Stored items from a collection
%%

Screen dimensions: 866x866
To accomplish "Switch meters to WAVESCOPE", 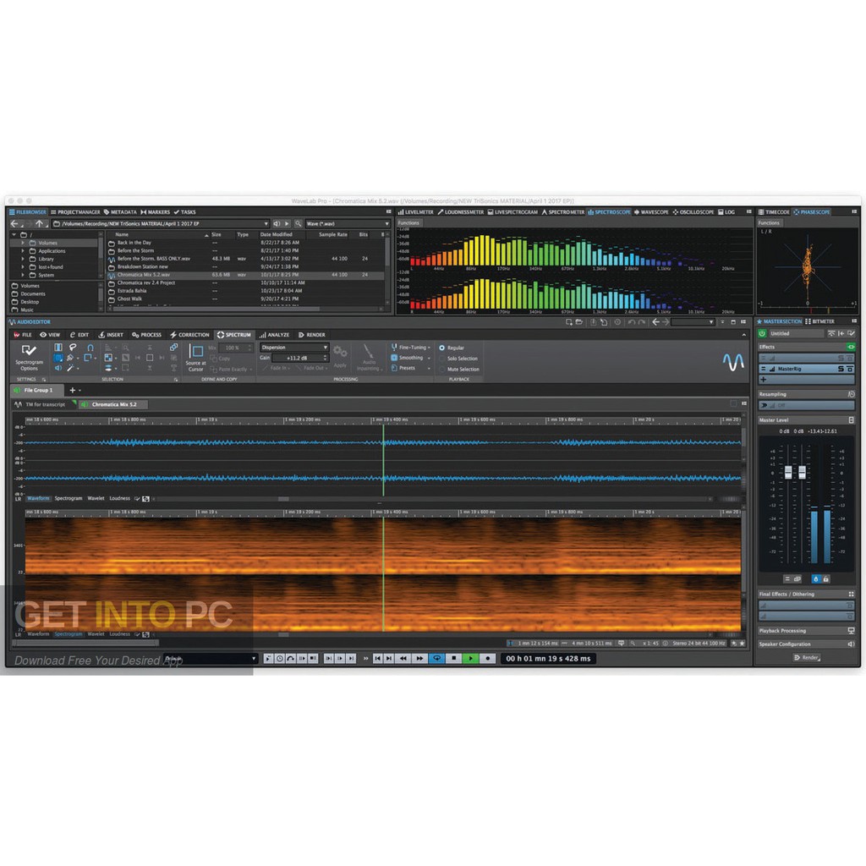I will 655,211.
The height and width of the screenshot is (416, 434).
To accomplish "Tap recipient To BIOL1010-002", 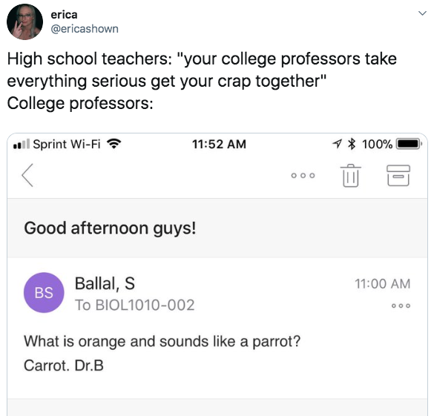I will pyautogui.click(x=135, y=305).
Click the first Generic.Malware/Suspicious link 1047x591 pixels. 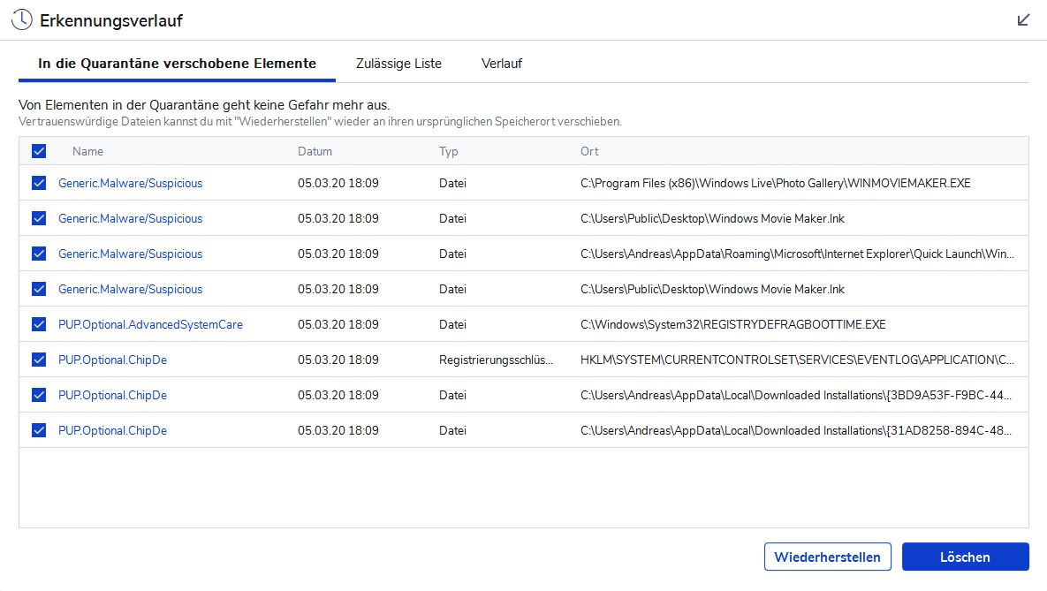point(130,183)
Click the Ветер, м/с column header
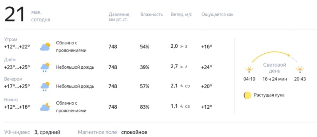The width and height of the screenshot is (317, 137). [181, 15]
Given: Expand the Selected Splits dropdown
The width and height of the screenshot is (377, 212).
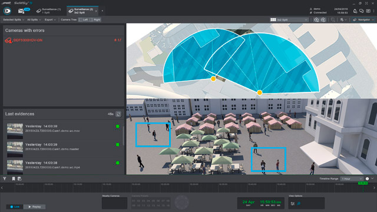Looking at the screenshot, I should (x=14, y=19).
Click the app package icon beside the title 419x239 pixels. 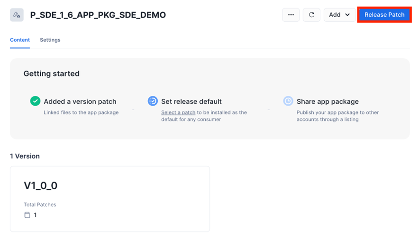pyautogui.click(x=17, y=15)
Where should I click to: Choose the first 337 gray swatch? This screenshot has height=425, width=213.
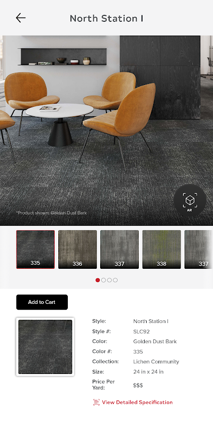pyautogui.click(x=119, y=249)
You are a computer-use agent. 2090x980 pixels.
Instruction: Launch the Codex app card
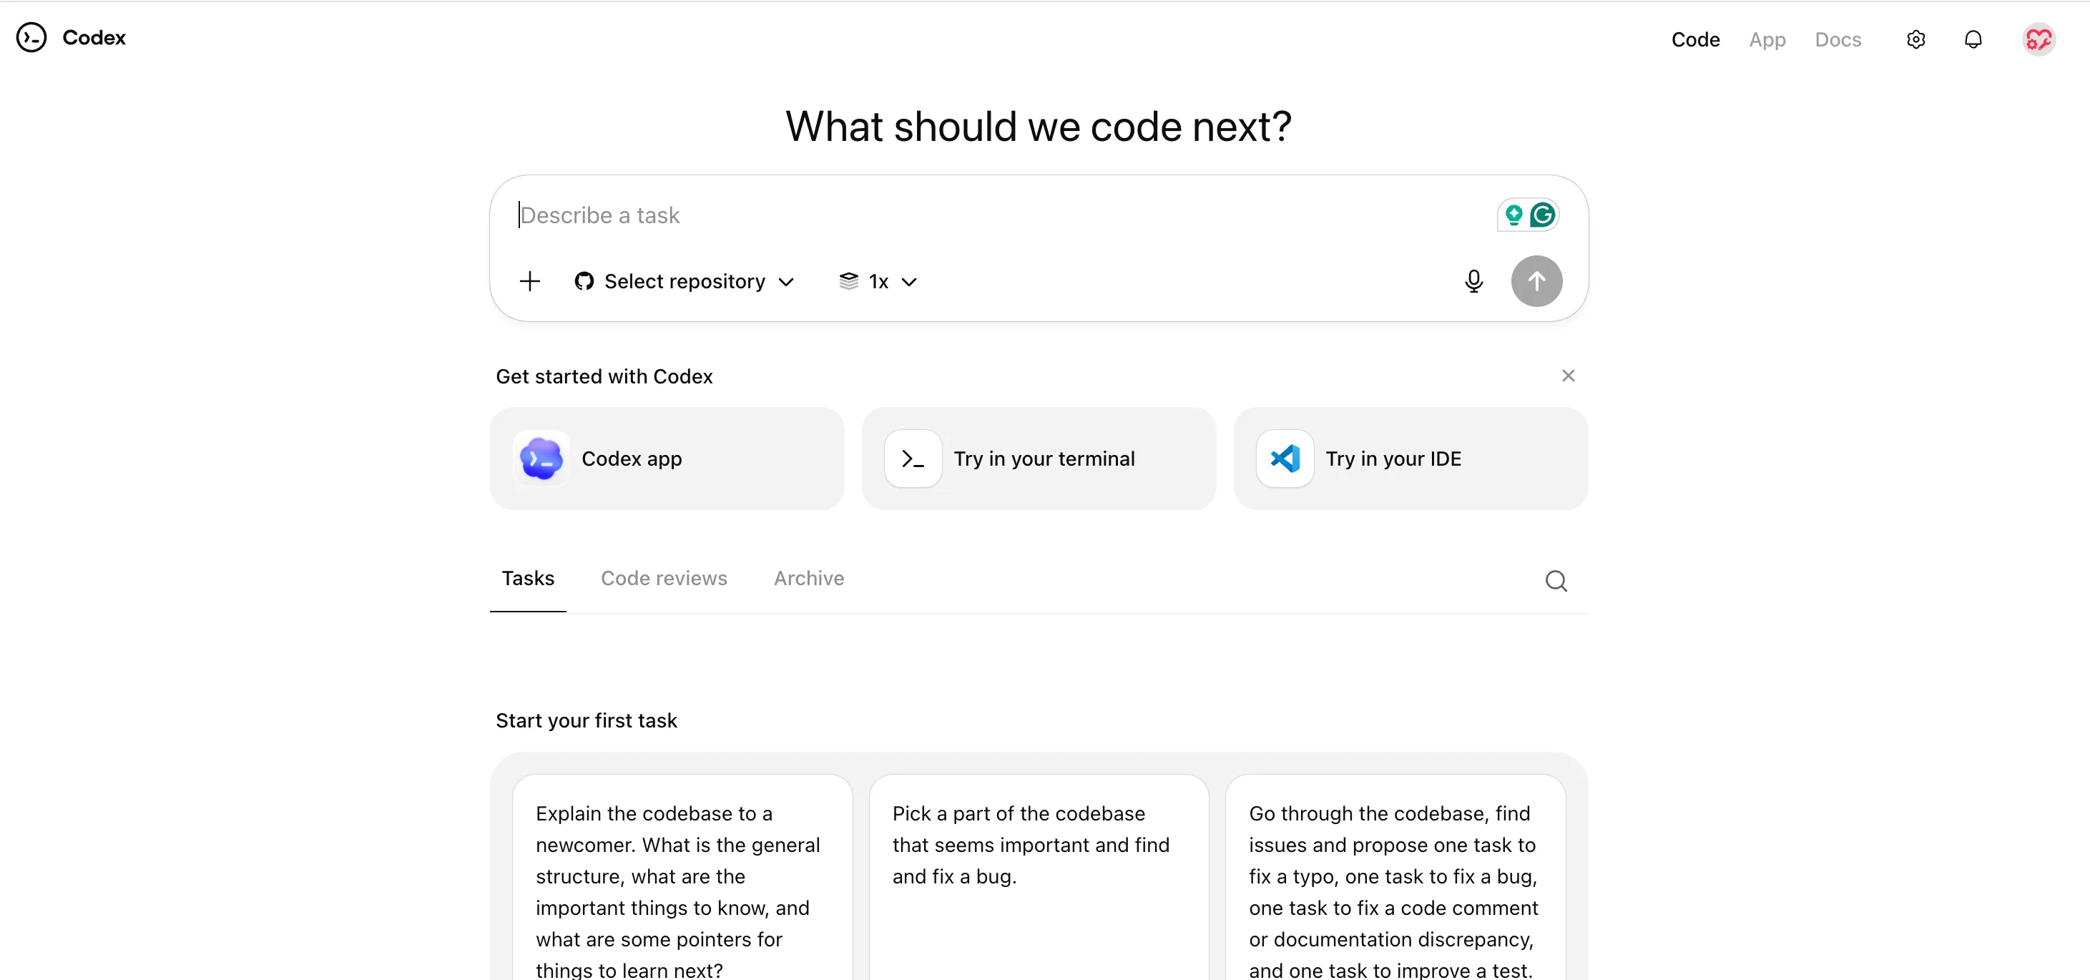[667, 458]
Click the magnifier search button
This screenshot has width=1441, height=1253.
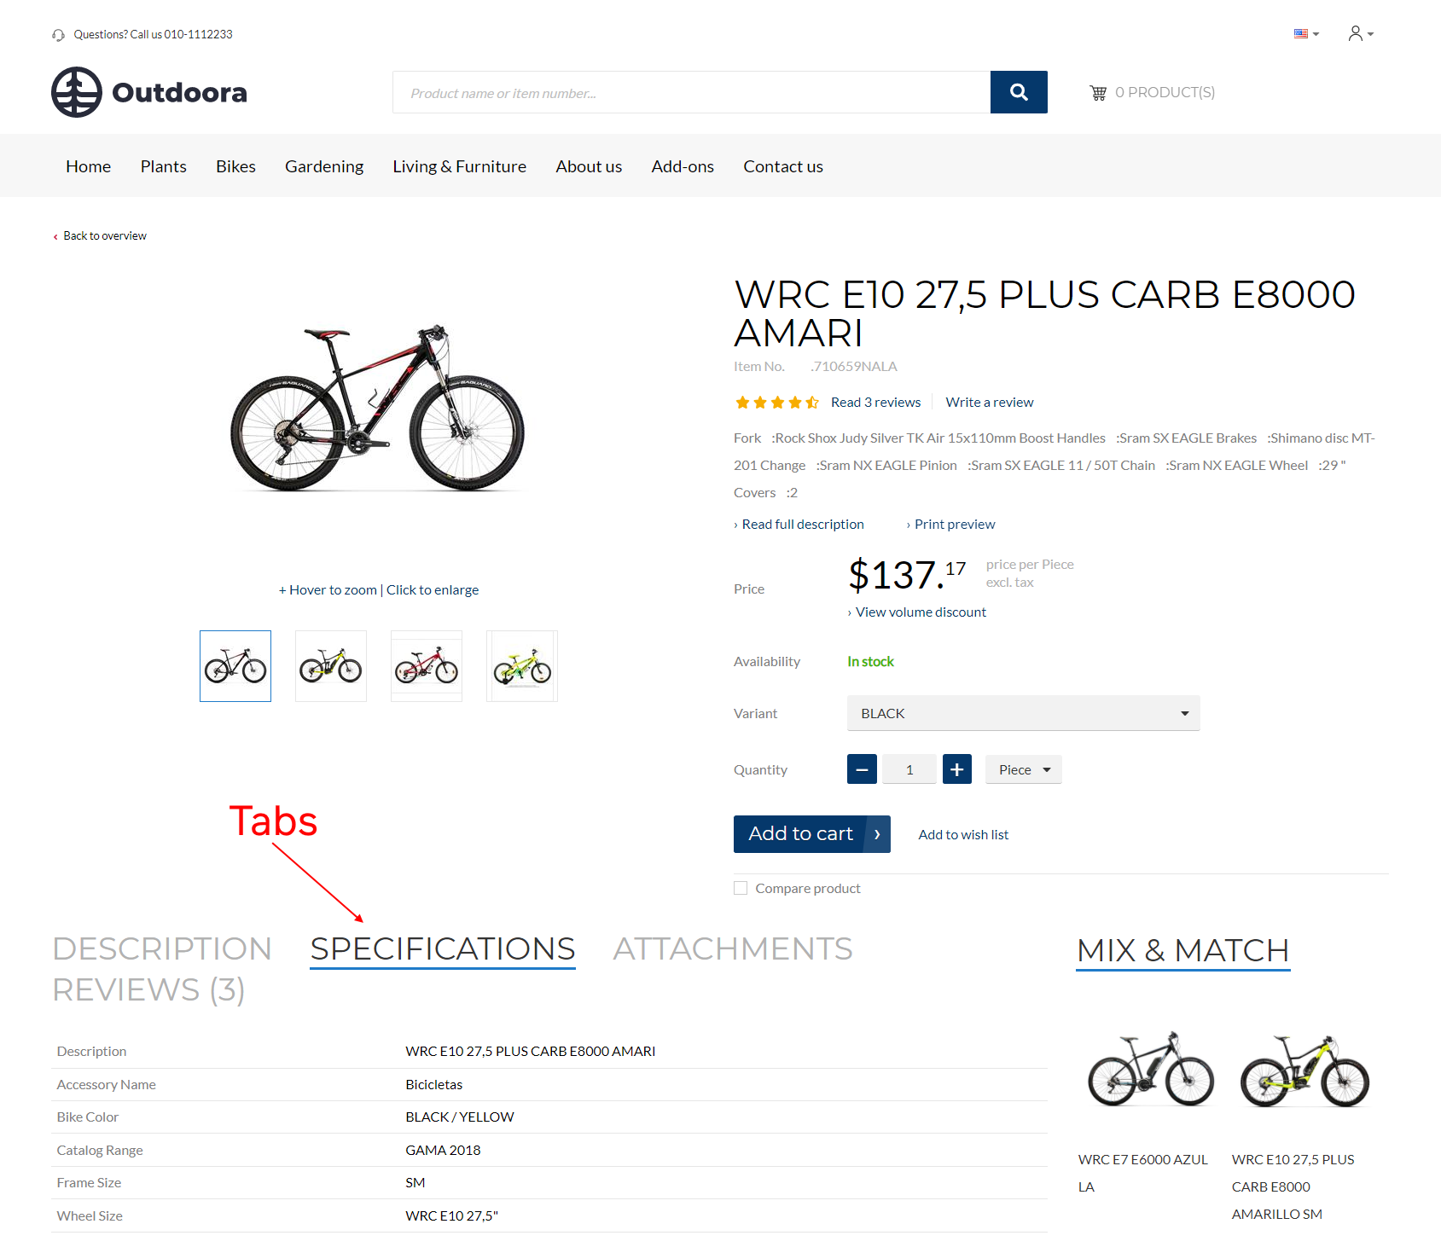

%%

Write out exactly the lines from the one containing "You are a computer-use" through the end of the records above, both included, leaving all pictures out.

Result of this exercise =
You are a computer-use agent. 2090x980 pixels.
Instruction: Launch the Codex app card
[667, 458]
Click the magnifier search button
This screenshot has width=1441, height=1253.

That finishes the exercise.